Ben bir BRİLLANT işçisi olarak, çalıştığım işyerinde 2 aydan fazla süregelen bir olayı anlatmak istiyorum. 2 ay önce, sırf haklarını aradıkları için dört işçi arkadaşımız işten atılmıştı. Talepleri maaşlarının ve fazla mesai ücretlerinin zamanında ve tam olarak yatırılmasıydı. Üstelik bu talepler sadece bu dört arkadaşımıza değil, tüm BRİLLANT işçilerine aitti. Ancak patron, her zamanki gibi hakkımızı yemeye devam etti ve dört arkadaşımızı işten atarak biz işçilere gözdağı vermeye çalıştı.
Bu işçi arkadaşlarımızı mücadelelerinden dolayı kutlar ve Allahtan onlara yardımcı olmasını dilerim. Çünkü bu arkadaşlarımızın fabrika önünde, işçilerin giriş-çıkış saatlerinde gelerek bildiri dağıtmaları, basın açıklaması yapmaları, döviz açıp megafonlarla işçilere birlik çağrılarında bulunmaları ve çeşitli yollarla işçileri bilgilendirmeleri, patron ve yöneticiler üzerinde ciddi bir basınç yaratıyor. Onların mücadelesi sayesinde işten atmalar durdu ve aylardır birikmiş ücretlerimiz derhal yatırıldı.
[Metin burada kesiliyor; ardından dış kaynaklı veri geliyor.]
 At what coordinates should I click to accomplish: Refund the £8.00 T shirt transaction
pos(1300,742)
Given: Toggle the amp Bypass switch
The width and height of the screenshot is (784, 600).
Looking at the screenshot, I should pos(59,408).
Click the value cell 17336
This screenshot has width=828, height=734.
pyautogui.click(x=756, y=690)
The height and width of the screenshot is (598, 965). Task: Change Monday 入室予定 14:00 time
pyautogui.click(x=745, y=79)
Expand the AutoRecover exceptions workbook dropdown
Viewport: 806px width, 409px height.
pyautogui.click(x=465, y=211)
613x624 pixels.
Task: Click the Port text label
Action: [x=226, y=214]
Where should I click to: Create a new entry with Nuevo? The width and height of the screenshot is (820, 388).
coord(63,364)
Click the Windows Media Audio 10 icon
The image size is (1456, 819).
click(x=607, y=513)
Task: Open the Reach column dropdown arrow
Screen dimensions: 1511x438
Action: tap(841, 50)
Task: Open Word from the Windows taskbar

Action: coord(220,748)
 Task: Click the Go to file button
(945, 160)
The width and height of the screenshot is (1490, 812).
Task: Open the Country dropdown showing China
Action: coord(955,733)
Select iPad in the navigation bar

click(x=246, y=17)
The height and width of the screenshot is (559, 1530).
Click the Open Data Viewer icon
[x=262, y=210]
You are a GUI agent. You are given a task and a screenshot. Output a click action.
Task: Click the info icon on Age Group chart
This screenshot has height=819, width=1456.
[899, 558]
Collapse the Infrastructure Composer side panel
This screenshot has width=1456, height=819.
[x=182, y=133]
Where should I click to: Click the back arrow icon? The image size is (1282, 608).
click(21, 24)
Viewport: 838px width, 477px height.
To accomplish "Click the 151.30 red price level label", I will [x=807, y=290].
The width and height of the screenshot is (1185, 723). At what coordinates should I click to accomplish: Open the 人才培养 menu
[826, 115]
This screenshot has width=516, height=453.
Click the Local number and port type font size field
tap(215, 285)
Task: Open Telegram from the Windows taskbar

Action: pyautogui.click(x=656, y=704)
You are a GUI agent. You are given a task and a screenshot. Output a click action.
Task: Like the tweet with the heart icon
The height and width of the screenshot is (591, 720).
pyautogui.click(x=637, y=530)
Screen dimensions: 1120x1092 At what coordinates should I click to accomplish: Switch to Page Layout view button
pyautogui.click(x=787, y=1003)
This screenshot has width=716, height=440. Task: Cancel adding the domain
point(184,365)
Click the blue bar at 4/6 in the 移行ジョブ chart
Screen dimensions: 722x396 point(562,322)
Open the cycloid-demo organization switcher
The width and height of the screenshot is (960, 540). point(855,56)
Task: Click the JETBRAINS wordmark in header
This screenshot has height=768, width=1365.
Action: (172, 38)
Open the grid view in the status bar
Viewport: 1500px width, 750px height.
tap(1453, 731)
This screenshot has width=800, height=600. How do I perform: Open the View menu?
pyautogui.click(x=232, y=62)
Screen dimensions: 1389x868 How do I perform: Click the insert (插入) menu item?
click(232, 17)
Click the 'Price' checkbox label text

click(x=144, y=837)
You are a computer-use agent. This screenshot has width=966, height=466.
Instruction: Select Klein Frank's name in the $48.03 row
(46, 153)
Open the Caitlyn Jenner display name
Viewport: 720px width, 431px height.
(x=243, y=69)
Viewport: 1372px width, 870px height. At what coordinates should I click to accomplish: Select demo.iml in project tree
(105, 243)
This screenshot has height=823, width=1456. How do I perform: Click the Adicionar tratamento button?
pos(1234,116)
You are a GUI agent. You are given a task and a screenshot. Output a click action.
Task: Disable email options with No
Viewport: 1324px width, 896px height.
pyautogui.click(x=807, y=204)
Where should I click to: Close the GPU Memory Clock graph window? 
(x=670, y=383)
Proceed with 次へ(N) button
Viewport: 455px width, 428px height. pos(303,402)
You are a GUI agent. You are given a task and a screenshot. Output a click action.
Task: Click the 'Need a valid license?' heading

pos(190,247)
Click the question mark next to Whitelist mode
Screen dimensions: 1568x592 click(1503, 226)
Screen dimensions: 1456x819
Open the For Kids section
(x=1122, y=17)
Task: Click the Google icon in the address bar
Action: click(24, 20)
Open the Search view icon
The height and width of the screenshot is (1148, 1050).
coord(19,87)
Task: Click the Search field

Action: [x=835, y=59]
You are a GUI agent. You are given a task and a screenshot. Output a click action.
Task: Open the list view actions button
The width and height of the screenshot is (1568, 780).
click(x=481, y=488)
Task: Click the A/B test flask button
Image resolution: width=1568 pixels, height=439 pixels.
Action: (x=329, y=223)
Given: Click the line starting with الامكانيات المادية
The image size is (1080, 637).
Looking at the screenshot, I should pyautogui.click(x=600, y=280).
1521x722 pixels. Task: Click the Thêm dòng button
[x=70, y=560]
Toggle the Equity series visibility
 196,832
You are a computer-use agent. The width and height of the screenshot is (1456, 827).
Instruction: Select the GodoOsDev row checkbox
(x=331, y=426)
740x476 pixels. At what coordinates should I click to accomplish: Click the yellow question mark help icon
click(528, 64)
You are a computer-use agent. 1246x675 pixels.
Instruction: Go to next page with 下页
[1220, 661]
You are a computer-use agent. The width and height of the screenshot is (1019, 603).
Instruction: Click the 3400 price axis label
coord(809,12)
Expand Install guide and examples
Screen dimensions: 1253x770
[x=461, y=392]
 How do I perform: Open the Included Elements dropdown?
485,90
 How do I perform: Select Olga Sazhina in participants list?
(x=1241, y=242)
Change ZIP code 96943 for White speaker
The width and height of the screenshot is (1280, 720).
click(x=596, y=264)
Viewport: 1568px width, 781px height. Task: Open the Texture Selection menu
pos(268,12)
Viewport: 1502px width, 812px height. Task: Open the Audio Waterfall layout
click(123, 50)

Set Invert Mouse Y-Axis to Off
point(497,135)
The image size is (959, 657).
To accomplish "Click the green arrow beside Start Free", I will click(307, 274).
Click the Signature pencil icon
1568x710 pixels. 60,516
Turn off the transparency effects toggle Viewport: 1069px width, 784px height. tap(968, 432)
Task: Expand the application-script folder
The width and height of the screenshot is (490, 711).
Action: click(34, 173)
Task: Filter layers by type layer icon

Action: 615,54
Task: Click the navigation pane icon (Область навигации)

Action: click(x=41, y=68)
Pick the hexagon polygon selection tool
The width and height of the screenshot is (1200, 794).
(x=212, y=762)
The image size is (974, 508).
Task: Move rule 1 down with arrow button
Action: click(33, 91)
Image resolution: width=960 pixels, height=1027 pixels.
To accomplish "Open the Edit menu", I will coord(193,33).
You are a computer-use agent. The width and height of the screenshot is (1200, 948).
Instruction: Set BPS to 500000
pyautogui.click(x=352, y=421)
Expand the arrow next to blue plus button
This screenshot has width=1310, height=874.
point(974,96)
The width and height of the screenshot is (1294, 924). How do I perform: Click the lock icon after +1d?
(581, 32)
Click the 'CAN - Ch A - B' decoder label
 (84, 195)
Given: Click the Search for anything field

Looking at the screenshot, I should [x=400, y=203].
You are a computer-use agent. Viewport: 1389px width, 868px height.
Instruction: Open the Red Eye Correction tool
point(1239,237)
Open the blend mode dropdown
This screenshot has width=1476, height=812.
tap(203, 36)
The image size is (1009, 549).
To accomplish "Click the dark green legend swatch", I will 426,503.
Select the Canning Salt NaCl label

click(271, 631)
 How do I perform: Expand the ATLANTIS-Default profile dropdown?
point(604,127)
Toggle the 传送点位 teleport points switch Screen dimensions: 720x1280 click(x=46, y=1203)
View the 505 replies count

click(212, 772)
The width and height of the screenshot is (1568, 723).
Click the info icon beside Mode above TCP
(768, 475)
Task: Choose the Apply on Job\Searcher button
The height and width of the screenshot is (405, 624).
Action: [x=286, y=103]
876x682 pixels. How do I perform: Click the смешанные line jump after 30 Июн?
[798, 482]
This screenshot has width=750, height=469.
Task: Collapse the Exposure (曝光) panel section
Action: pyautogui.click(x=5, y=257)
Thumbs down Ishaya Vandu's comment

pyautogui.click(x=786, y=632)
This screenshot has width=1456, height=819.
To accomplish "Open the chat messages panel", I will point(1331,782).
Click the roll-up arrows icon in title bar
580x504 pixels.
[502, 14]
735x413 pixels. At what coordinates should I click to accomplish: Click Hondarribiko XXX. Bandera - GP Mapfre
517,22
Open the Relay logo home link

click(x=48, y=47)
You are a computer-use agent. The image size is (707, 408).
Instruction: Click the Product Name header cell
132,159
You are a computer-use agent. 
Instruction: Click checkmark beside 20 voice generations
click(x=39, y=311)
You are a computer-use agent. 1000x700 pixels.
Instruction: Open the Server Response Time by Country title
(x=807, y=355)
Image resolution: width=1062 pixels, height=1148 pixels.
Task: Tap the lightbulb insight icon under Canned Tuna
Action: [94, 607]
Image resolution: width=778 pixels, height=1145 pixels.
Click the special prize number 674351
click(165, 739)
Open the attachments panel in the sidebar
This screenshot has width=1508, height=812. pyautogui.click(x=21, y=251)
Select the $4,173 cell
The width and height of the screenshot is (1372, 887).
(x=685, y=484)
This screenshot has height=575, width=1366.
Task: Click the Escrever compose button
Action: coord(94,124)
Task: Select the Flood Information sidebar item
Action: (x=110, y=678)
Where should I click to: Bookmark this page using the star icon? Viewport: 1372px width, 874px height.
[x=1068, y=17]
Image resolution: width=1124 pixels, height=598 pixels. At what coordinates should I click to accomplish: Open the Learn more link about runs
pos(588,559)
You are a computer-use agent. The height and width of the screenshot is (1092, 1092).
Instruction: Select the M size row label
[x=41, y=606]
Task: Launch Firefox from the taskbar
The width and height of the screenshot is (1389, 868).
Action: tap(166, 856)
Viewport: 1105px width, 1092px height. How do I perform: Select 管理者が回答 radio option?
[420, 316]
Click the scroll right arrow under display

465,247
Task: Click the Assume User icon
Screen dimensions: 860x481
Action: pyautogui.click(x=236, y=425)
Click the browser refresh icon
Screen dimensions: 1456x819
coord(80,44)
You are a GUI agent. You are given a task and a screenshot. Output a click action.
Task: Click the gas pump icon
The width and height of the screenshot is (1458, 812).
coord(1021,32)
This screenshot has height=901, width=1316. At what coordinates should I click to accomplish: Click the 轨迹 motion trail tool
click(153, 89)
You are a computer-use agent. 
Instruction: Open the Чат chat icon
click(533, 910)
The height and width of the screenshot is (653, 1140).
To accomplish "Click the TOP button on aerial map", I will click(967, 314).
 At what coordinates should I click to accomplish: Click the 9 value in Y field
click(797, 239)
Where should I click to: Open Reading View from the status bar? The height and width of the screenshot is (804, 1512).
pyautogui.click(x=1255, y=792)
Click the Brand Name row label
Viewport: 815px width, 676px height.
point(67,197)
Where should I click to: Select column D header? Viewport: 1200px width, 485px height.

Bu nedenle, işten atılmalarına rağmen, işyeri önüne gelip mücadele vermeleri bizler için ayrı bir gurur kaynağıdır. Gerçekten de gurur duyuyoruz onlarla, çünkü ilk kez birileri bunca yıldır sürdürülen haksızlığa karşı çıkıyor. İçerdeki işçiler olarak bizlerin gündemini oluşturan referandum ve basketbol şampiyonası geride kaldı, ama sorunlarımız hâlâ olduğu yerde duruyor. Oysa bu sorunlarımızla yüzleşmek zorundayız. İşten atılan arkadaşlarımızın mücadelesine destek vermek zorundayız. Onlara sahip çıkmak zorundayız. Yoksa sıra bize de gelecek. Susmakla, olan bitene seyirci kalmakla kaderimizden kurtulamayız. Vakit geç olmadan harekete geçmeli ve bir şeyler yapmalıyız.